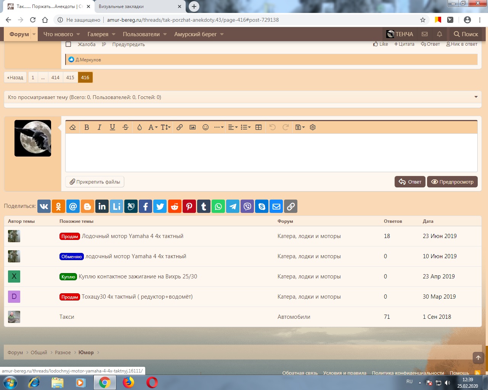Tick the post selection checkbox near Жалоба

click(x=68, y=44)
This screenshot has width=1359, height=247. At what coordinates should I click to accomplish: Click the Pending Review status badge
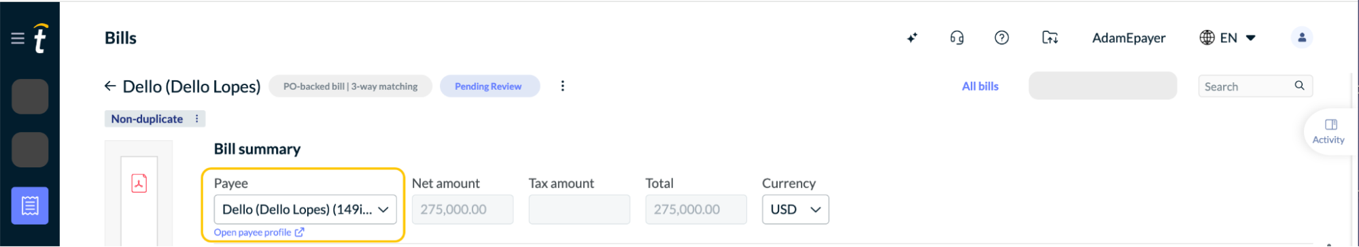click(x=489, y=86)

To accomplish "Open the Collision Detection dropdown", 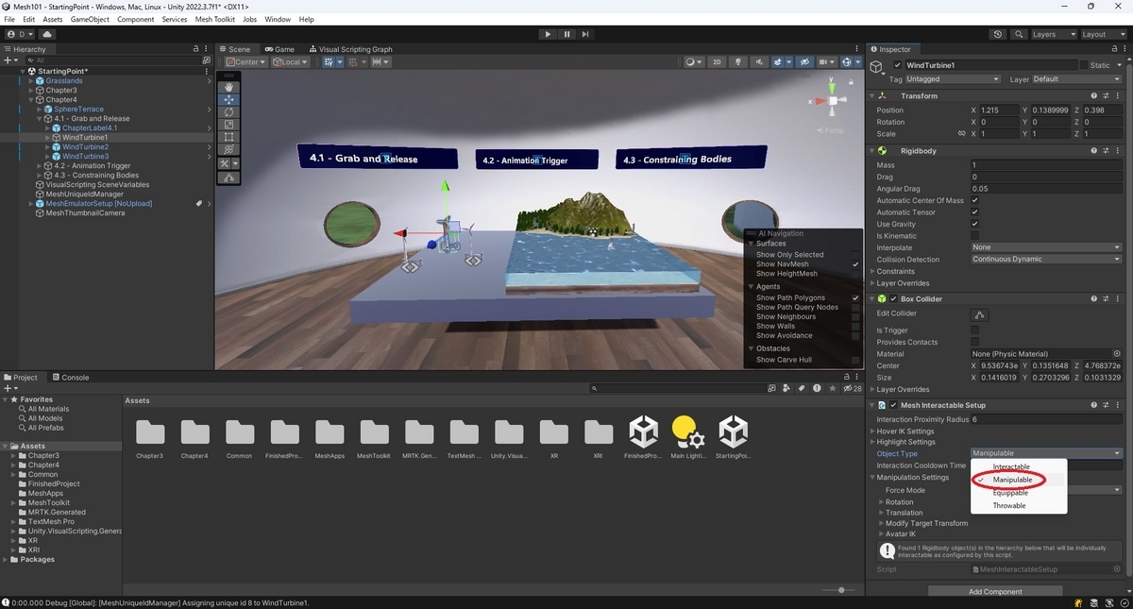I will (1046, 260).
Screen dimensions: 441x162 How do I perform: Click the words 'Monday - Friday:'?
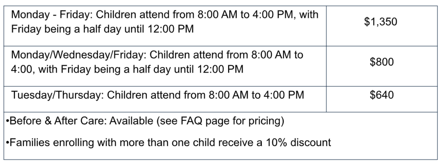tap(52, 15)
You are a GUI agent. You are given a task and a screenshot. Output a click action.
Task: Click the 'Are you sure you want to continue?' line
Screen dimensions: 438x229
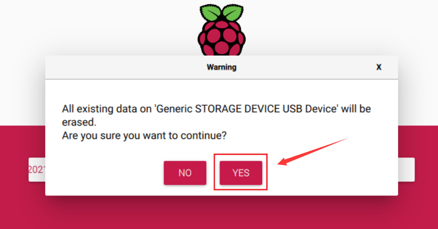click(x=144, y=136)
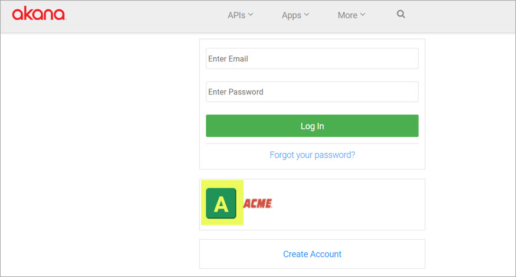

Try it: Return only the line with "You are a GUI" and the lines after it up to the end of the records, exact and free of pictures.

Solved problem:
You are a GUI agent. You are given a task and a screenshot. Output a click action.
Task: Click the 'Are you sure you want to continue?' line
Screen dimensions: 438x229
click(x=144, y=136)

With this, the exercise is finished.